If Mark Twain were alive today, he might be a stand-up comic playing in clubs and concert halls in big cities. Maybe that would get him his own sitcom on prime-time TV. It could be called just “Mark.” Then, of course, there would be a clothing line (specializing in white suits) and a men’s fragrance (“MT”). Soon enough he’d be making movies and going to the White House for dinner parties, and perhaps even marketing his own cigars and toy jumping frogs.
Thank goodness he’s dead.
But, as Twain himself said, reports of his death are greatly exaggerated. At least that’s true in English classes and in Hal Holbrook’s one-man show “Mark Twain Tonight!” performed Saturday at the Maine Center for the Arts. When Holbrook walked onto the stage, which was decorated simply with oriental rugs, a velvet chair, and an ornate table, it was as if the clock turned backward and the turn of the century came back for a visit.
Holbrook, who is 71 and has been doing the role for more than 40 years, has crafted a show based not only on Twain’s writings and lectures, but on photographs, biographies and newspaper stories. The compilation made for an entertaining evening that got people laughing way down in their bellies.

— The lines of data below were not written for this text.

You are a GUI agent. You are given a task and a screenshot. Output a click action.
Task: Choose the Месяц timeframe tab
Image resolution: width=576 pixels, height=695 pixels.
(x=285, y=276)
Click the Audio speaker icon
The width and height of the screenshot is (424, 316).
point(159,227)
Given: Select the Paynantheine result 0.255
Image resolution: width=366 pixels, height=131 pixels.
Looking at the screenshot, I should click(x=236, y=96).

In speaking about the role, Holbrook recently commented that not much has really changed in America since Twain’s time and so the writer’s works still have a currency for modern audiences. It’s still funny to hear Washington called a “stud farm for every jackass in the country” or Congress referred to as “that grand old benevolent asylum for the helpless.” Even a reference to President Theodore Roosevelt in the seemingly oxymoronic roles of hunter and conservationist had a familiar ring to its punch line. “He’s going to organize a national park so he can get all the animals in one place,” Holbrook, as Twain, reported with a grin.

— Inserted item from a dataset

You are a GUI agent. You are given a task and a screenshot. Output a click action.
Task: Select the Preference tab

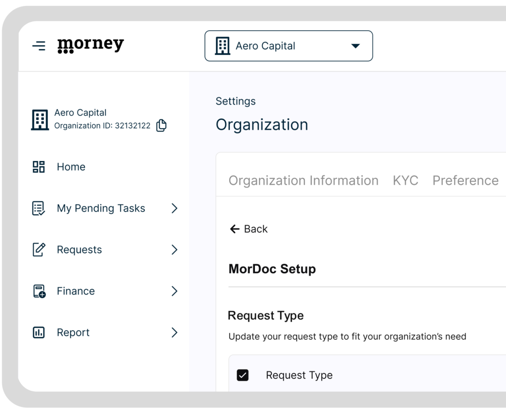tap(465, 181)
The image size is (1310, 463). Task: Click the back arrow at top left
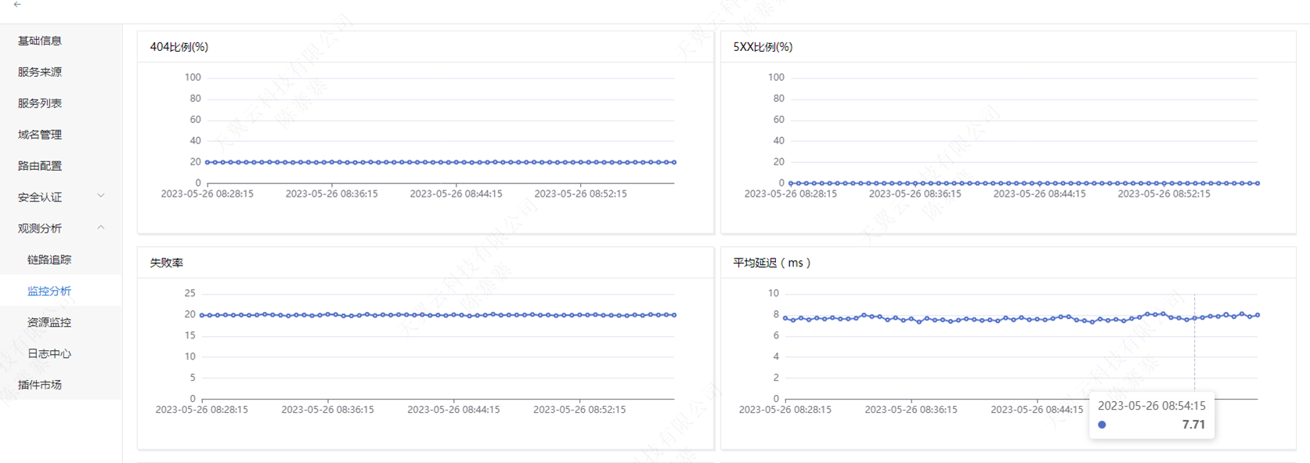[17, 5]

For sure, the thing that hasn’t changed the most is truly effective humor. Some things just keep on being funny, and Twain had a gift for developing writings and sayings that would last as long as this damnable human race. And Holbrook, who smoked a cigar throughout the evening, tapped into that humorous wisdom with much relish.
On parenting: “Insanity is inherited; we get it from our children.”

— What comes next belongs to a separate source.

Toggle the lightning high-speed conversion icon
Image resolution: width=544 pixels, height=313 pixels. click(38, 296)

On religious history: “The only competent killers are Christians.”
On the human race: “It’s not that the world is filled with fools; it’s just that lightning isn’t distributed right.”
On drinking, smoking and exercising: “If you can’t make 70 by a comfortable road, don’t go.”
The first half of the show consisted of short monologues — and sometimes just one-liners meant to provoke and amuse. The second half of the show, Holbrook, as Twain, did a recitation from “The Adventures of Huckleberry Finn” on Huck’s moral transformation into a kind of abolitionist for his rafting partner Jim.
Some of Holbrook’s stage business (such as a complicated bit while folding a handkerchief) and his elongated grunts and stammers distracted from the otherwise friendly flow of the show. It didn’t help either that the miking system sometimes distorted Holbrook’s already gravely voice.
But there was little that could really steal from the success of this show, which often worked the audience into a burst of laughter and applause. Holbrook got a standing ovation and won the heartfelt admiration of a full house at the Maine Center. Clearly, Mark Twain is still alive — and doesn’t need a TV show to further his career.